La guerre en Ukraine : Une impasse prolongée
La guerre en Ukraine continue d’alimenter des tensions entre la Russie et les pays occidentaux. Al Joumhouriyat (13 janvier 2025) rapporte que les combats se sont intensifiés dans la région de Donetsk, avec des pertes importantes des deux côtés. Les efforts diplomatiques menés par la Turquie pour organiser des pourparlers de paix restent vains, tandis que les sanctions économiques contre la Russie se renforcent.
Selon Ad Diyar (13 janvier 2025), l’Union européenne accélère sa transition énergétique pour réduire sa dépendance au gaz russe, ce qui transforme profondément les relations économiques entre l’Europe et les pays producteurs d’énergie comme la Norvège et l’Algérie.
Israël-Palestine : Une violence persistante
Les tensions israélo-palestiniennes se sont aggravées ces derniers jours, avec une recrudescence des affrontements en Cisjordanie. Nida’ Al Watan (13 janvier 2025) rapporte qu’une série de raids israéliens à Naplouse a entraîné des pertes civiles importantes. Ces opérations ont été suivies de tirs de roquettes depuis Gaza, exacerbant une situation déjà volatile.
Les appels internationaux à la désescalade se multiplient, mais Al Akhbar (13 janvier 2025) souligne que l’absence de perspectives de négociations fragilise davantage la stabilité dans la région. Les Nations unies envisagent de convoquer une réunion spéciale pour discuter de mesures visant à réduire les tensions.
L’Asie-Pacifique : Les tensions sino-américaines en mer de Chine méridionale
La rivalité croissante entre la Chine et les États-Unis dans la région Asie-Pacifique domine les débats géopolitiques. Al Sharq (13 janvier 2025) indique que Pékin a intensifié ses activités militaires dans la mer de Chine méridionale, provoquant des réactions de la part de Washington et de ses alliés régionaux, notamment le Japon et l’Australie.
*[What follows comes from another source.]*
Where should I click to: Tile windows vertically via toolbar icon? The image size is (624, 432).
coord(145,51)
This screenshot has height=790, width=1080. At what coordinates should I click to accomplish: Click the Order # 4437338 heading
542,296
Ces tensions s’accompagnent d’une guerre économique silencieuse, avec des restrictions mutuelles sur les exportations de technologies stratégiques comme les semi-conducteurs. Al Liwa’ (13 janvier 2025) rapporte que ces mesures ont un impact majeur sur les chaînes d’approvisionnement mondiales, affectant notamment les économies émergentes.
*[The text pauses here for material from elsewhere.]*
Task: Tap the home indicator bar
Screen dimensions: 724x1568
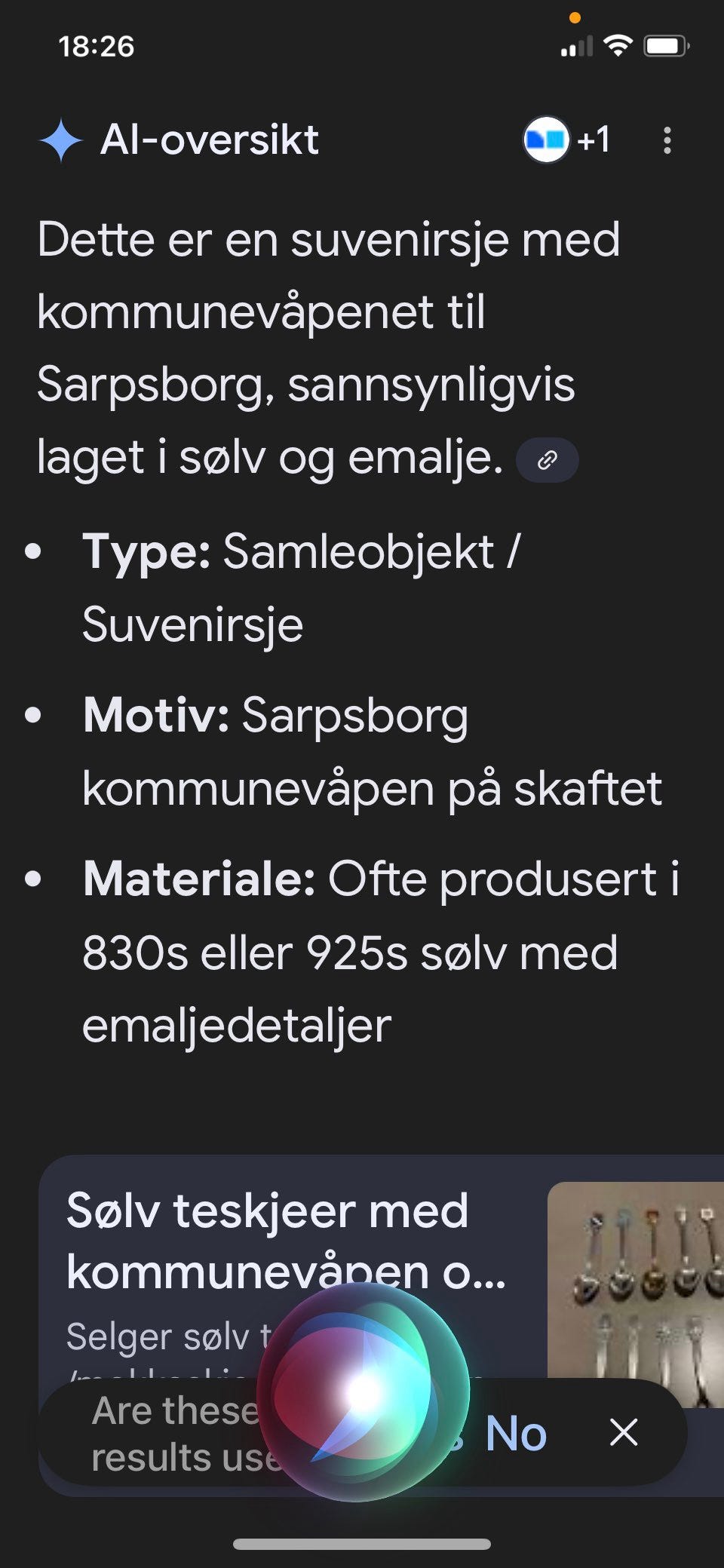Action: coord(362,1544)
Crises climatiques : Une urgence mondiale
Les crises climatiques continuent de provoquer des catastrophes dans plusieurs régions du monde. Al Bina’ (13 janvier 2025) rapporte que des inondations massives au Pakistan ont déplacé des milliers de familles, tandis qu’une sécheresse prolongée en Afrique de l’Est menace des millions de personnes de famine.
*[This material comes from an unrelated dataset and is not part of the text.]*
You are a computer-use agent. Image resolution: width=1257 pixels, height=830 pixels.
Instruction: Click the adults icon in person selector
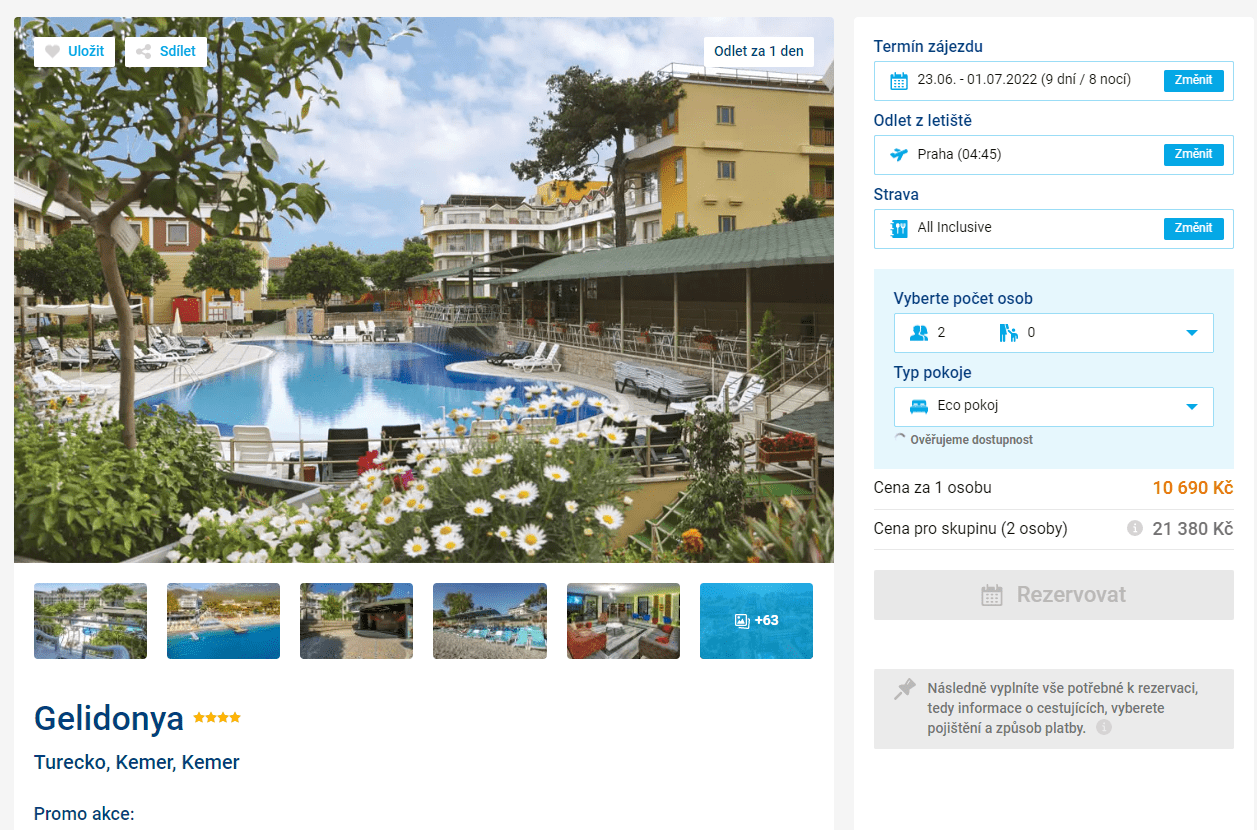(919, 333)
Le Forum économique mondial à Davos a consacré une session spéciale à la transition énergétique et à la lutte contre le changement climatique. Selon Nahar (13 janvier 2025), les discussions ont mis en lumière les écarts entre les engagements des grandes puissances et les besoins réels des pays les plus vulnérables.
Les transitions politiques en Afrique : Des défis multiples
Plusieurs pays africains, comme le Niger et le Soudan, traversent des périodes de transition politique marquées par des tensions internes et des pressions internationales. Al Akhbar (13 janvier 2025) rapporte que les coups d’État récents ont fragilisé la stabilité régionale, tandis que des acteurs comme la Russie et la Chine renforcent leur présence sur le continent.
L’Union africaine appelle à une meilleure coordination entre les nations pour faire face aux défis sécuritaires et économiques. Ad Diyar (13 janvier 2025) souligne que les enjeux de gouvernance et de gestion des ressources naturelles sont au cœur des tensions dans plusieurs pays.